_Requirement 1:_
In the interview transcript, what reason does Kidada Williams first give for not doing the audiobook herself?
_Requirement 2:_
Reproduce the interview transcript word for word between "Kate Carpenter 18:41" and "an audio book.", inclusive.

_Passage given:_
- - - -

Kate Carpenter 16:20
To look more closely at how Dr. Williams uses those tools to make her story resonate with audiences, I asked her to read and talk to me about an excerpt from her new book in which she does just that. Here’s Dr. Kidada Williams, reading from “I Saw Death Coming.”

Kidada Williams 16:34
“The thunder of hooves broke the silence of the night, jarring Caroline Benson awake in White County, Georgia, and alerting her that white men were coming and that she and her family were in imminent danger. For one man, of Spartanburg County, South Carolina, it was the barking of his dogs; for another man in the same locale, it was the sound of white men’s bodies crashing into his door. For others, it was the whoop of the rebel yell, high-pitched hoots of whistles or bugles, or screams coming from neighbors’ yards. What these families heard was a shadow army of white men in their communities: it sounded like death was coming. After the invaders left, there was a return to an eerie silence, broken only by the cries of the dying or the pained wails of their surviving kin. Like Edward Crosby—who saw white men on horseback descending on his home in the dark of night—James Alston, of York, South Carolina, saw death coming for him in the form of disguised white men with guns in their hands. Another man saw a notice nailed to a post, threatening to slit his throat if he crossed a bridge to visit his property in Tuskegee, Alabama. Still another looked outside and saw his yard, in Chatham County, North Carolina, full of armed white men. A Florida couple’s young children sat watching from the woods as white men whipped and assaulted both their parents. A father also watched, in stunned silence, as a gang beat and repeatedly stabbed his son, in Limestone County, Alabama. A wife watched, too, as her husband lay dying on the family’s cabin floor near Glenn Springs, South Carolina. The things targeted people saw when they thought death was coming for them stuck with them for the rest of their lives.”

Kate Carpenter 18:35
Out of curiosity, are you doing the audiobook?

Kidada Williams 18:38
I am not doing the audiobook because I didn’t believe I could do it justice.

Kate Carpenter 18:41
Oh, my gosh, your voice.

Kidada Williams 18:44
That’s what people say. But it’s my book. Right. But it’s my book. And the and the other thing is that I’ve heard some I’ve heard some writers read their books, and they’re terrible. Terrible. I you know, there are, there are some people I have put the book that I have put the audio book down. And I have gone and found the paper book just to keep on going. And so I wanted to professional and there will be an audio book.

Kate Carpenter 19:08
Quick Editor’s Note here to add that while we recorded this a little bit ago, the audio book is now available. And you can find it wherever you get your audio books.

Kidada Williams 19:15
We managed to get one of my favorite narrators. And so even though I’ve done the podcast, even though people are telling me I have a great voice for my own work, I just thought I don’t trust myself to do it. I mean, I need a professional to come in. And I should also say the other thing that I would think is that I think in the process, I would worry about all of the places where I could go, you’re I’m like, oh, I should revise that. Right? Or, oh, you know, I wish I had had more time with that because I’d say it differently now. And I feel like that would have interrupted the process. What I know about recording season freedom is that if a little sort of bug gets in my mind, it’s hard for me to deliver the line the way I’m supposed to, it’s really hard for me to stick the landing. And there are so many recordings, so many recordings of places where something has gotten into my head where we didn’t revise it, or I felt like there was a more effective way to communicate it, that I just butchered the line time and time again. And I didn’t want to do that with the recording of this book.

- - - -

Items listed in a dataset
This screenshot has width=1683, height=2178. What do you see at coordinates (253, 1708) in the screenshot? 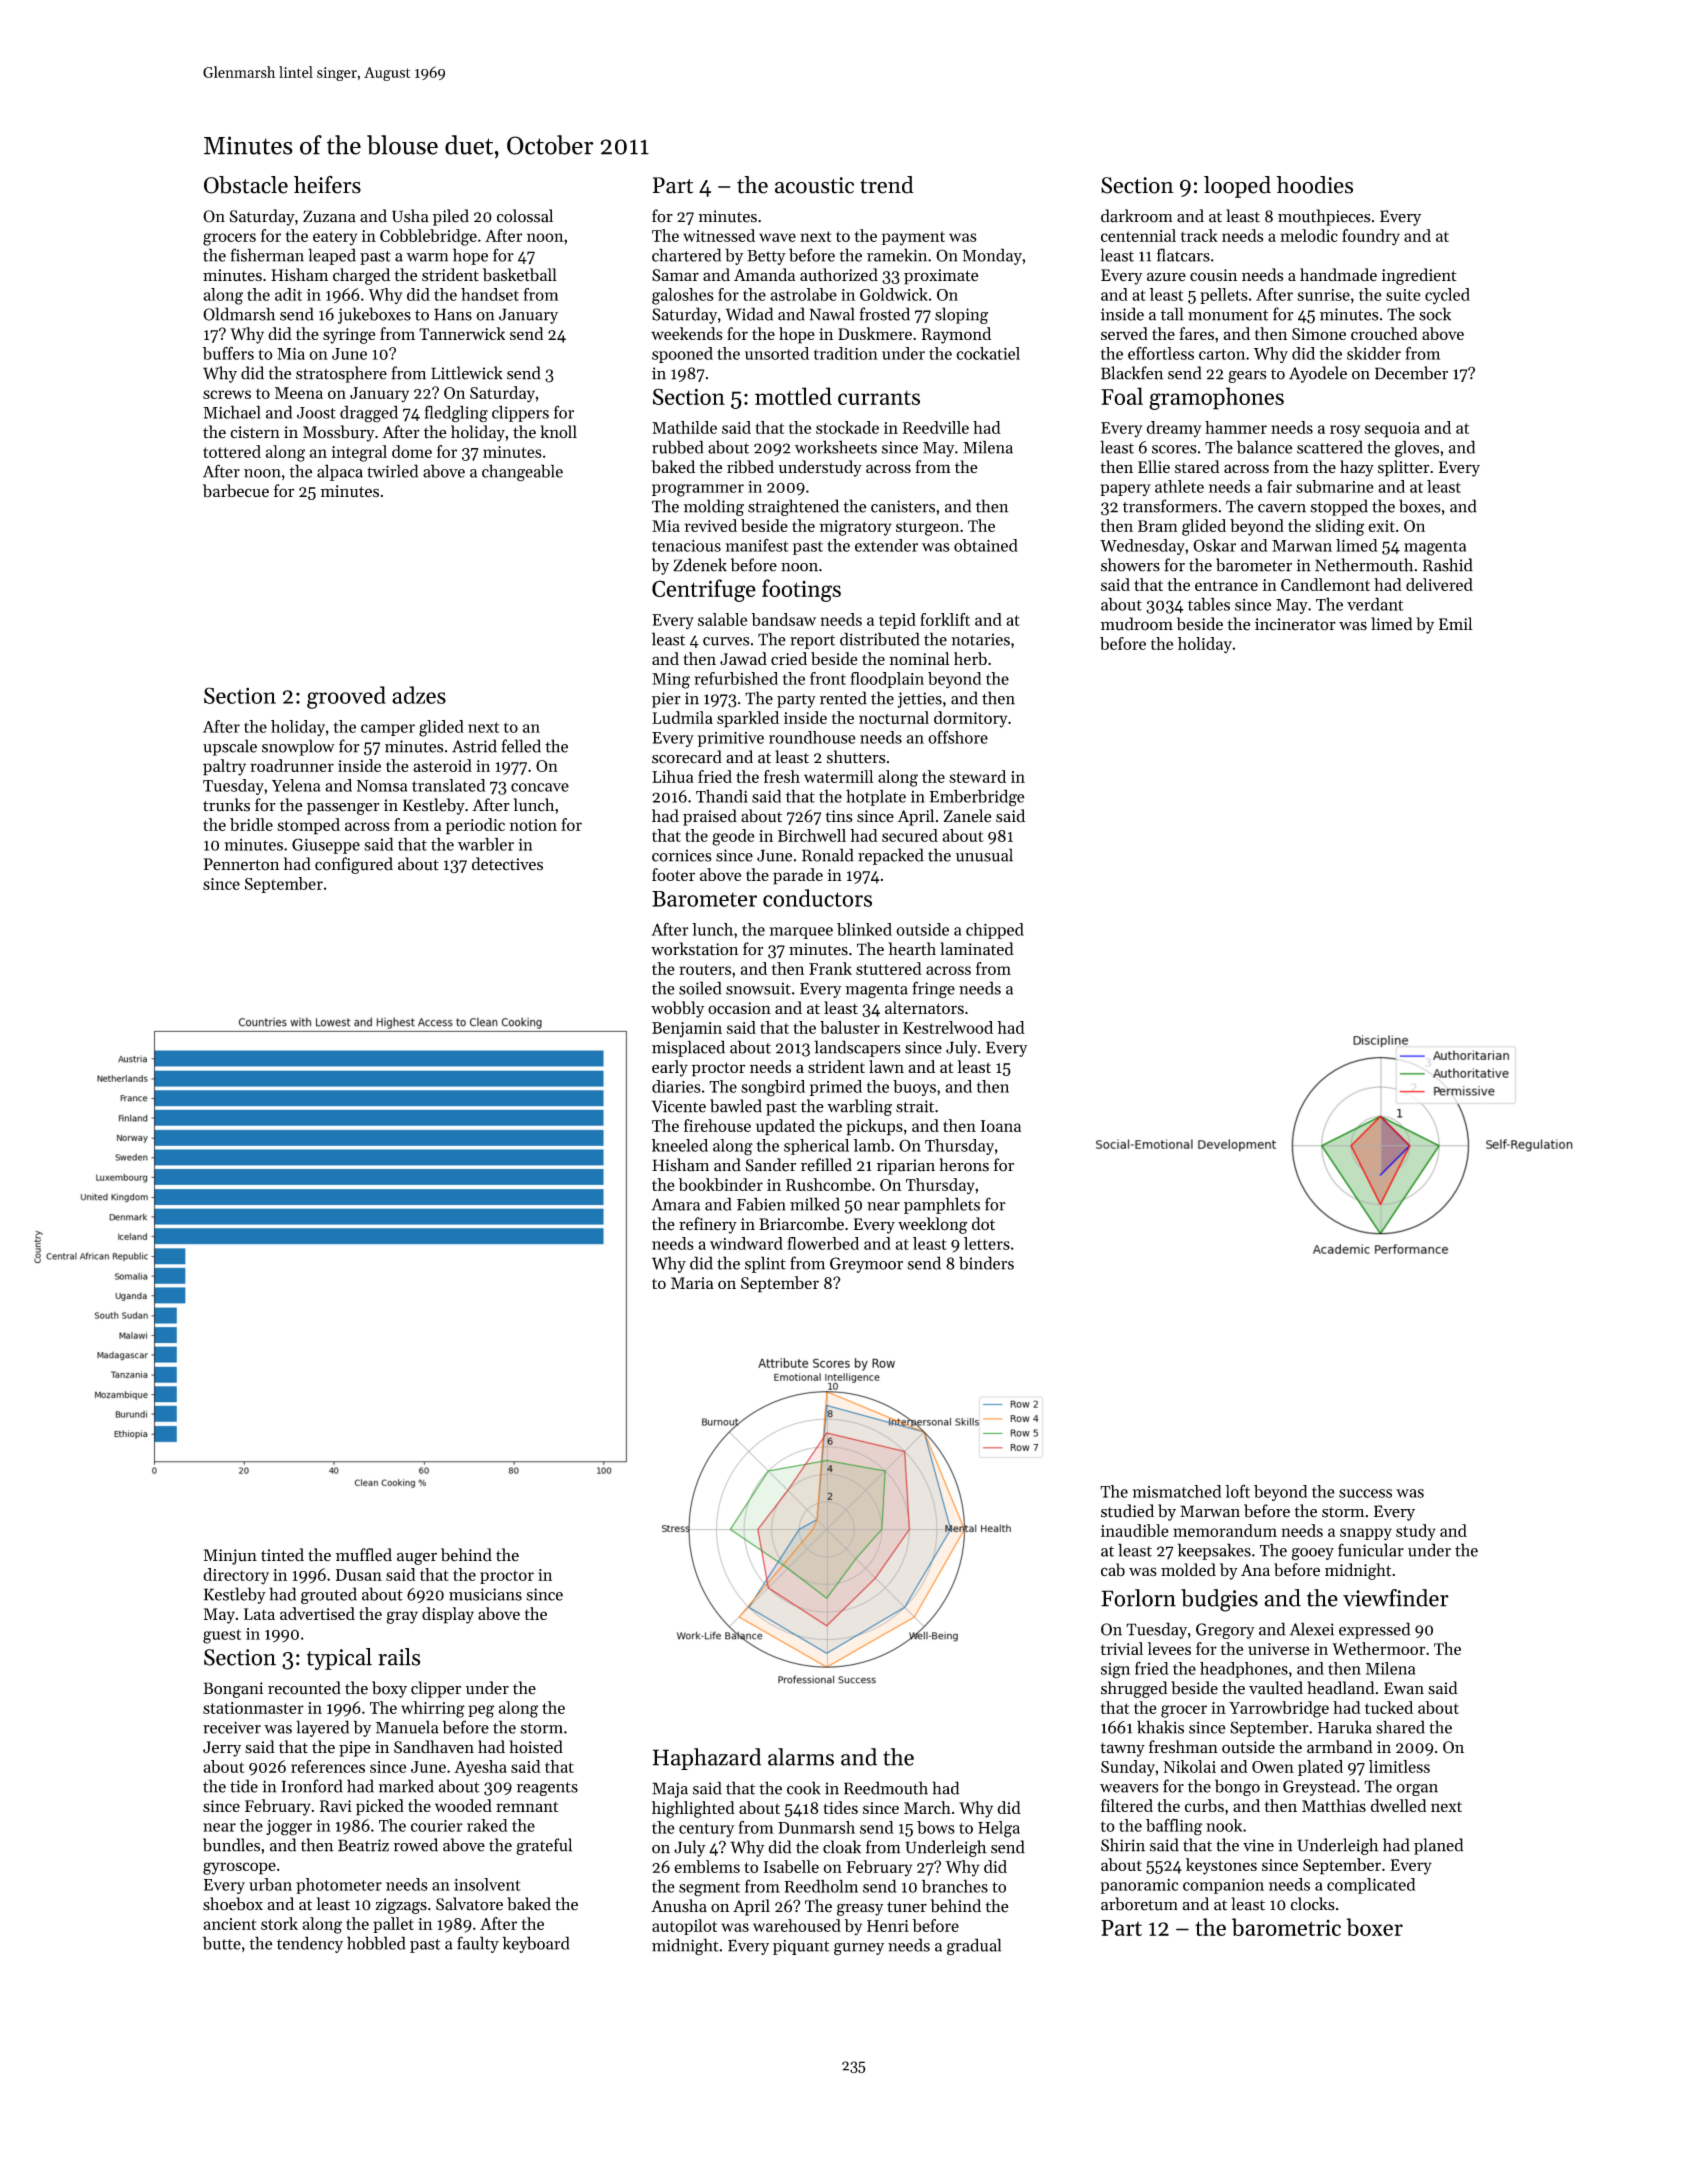
I see `stationmaster` at bounding box center [253, 1708].
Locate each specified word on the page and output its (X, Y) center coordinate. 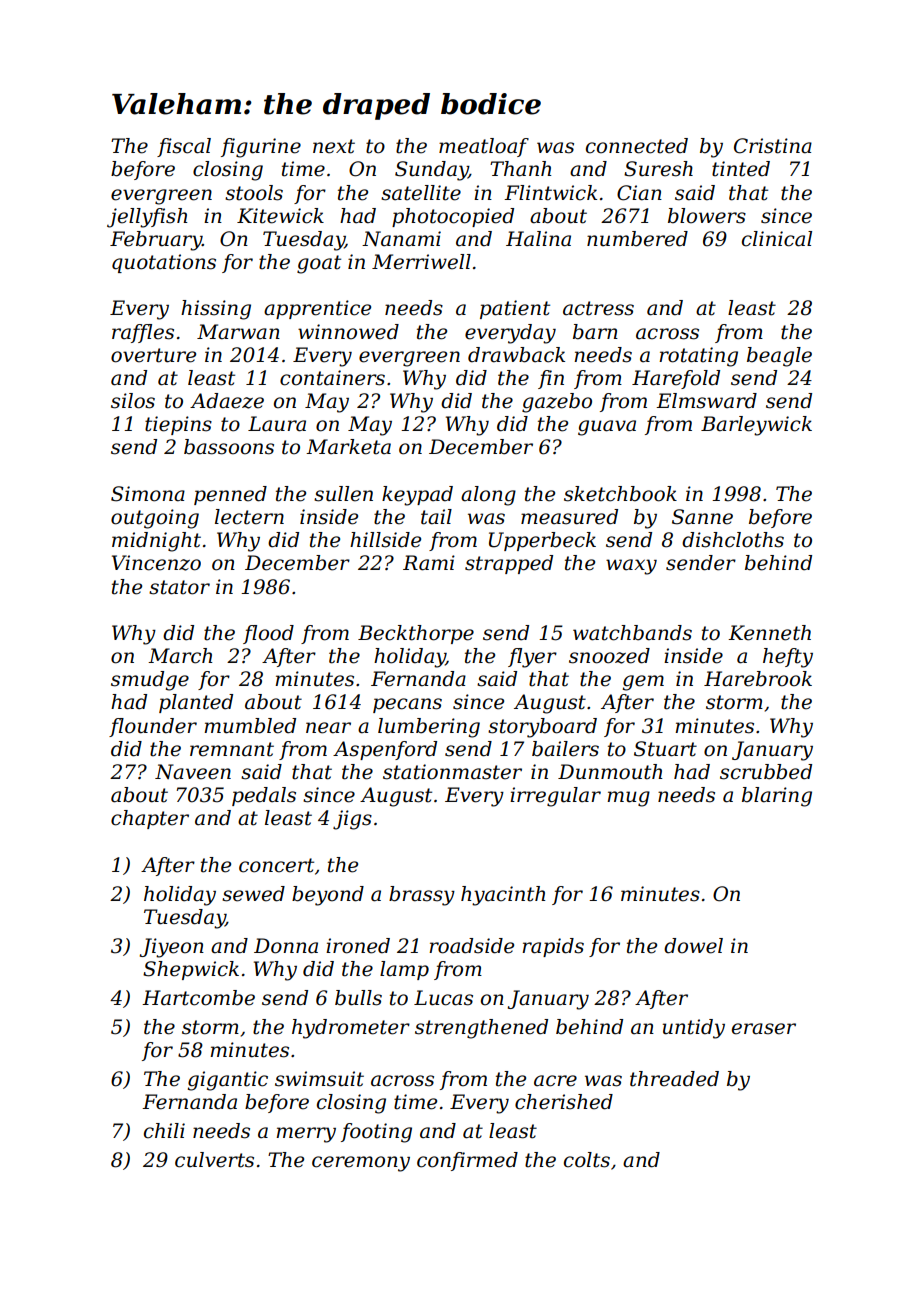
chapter (150, 819)
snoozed (609, 656)
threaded (674, 1079)
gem (643, 683)
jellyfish (147, 218)
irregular (555, 797)
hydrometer (351, 1029)
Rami (429, 563)
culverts (214, 1160)
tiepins (178, 425)
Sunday (431, 171)
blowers (707, 216)
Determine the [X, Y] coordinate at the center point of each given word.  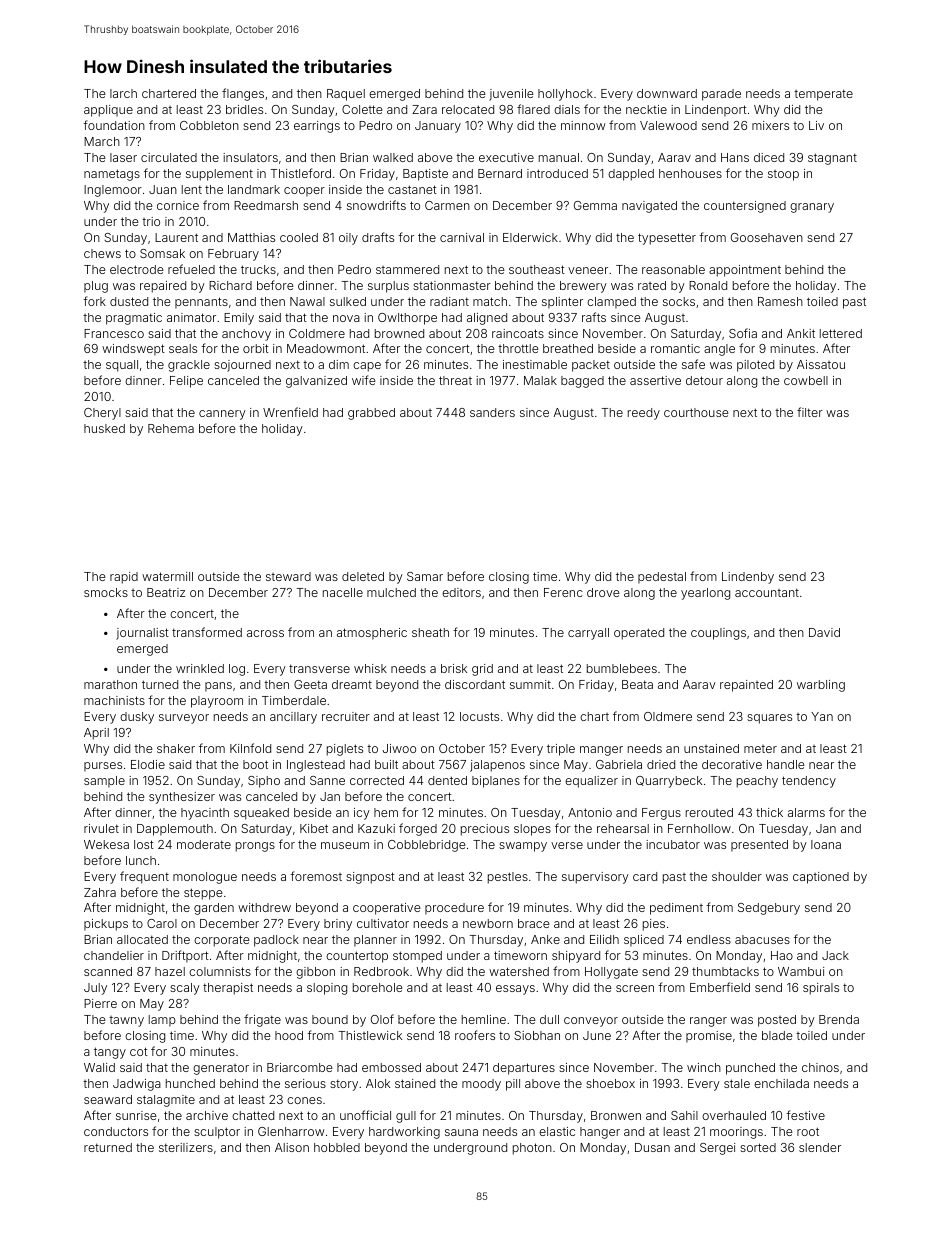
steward [288, 576]
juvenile [511, 95]
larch [123, 93]
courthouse [696, 412]
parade [721, 95]
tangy [110, 1053]
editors [461, 592]
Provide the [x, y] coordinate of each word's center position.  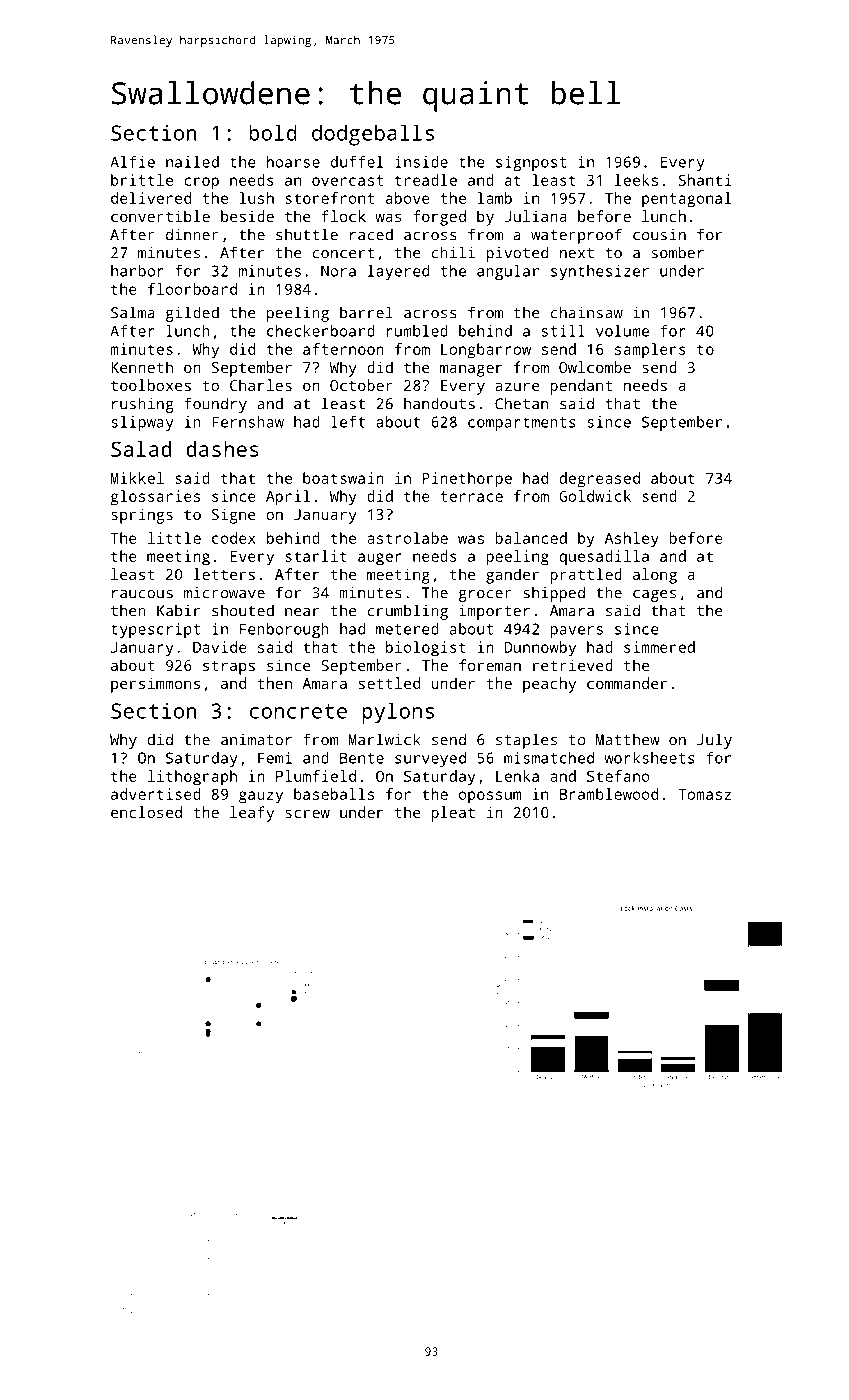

- - - -

_Full answer 1:_
She didn't believe she could do it justice.

_Full answer 2:_
Kate Carpenter 18:41
Oh, my gosh, your voice.

Kidada Williams 18:44
That’s what people say. But it’s my book. Right. But it’s my book. And the and the other thing is that I’ve heard some I’ve heard some writers read their books, and they’re terrible. Terrible. I you know, there are, there are some people I have put the book that I have put the audio book down. And I have gone and found the paper book just to keep on going. And so I wanted to professional and there will be an audio book.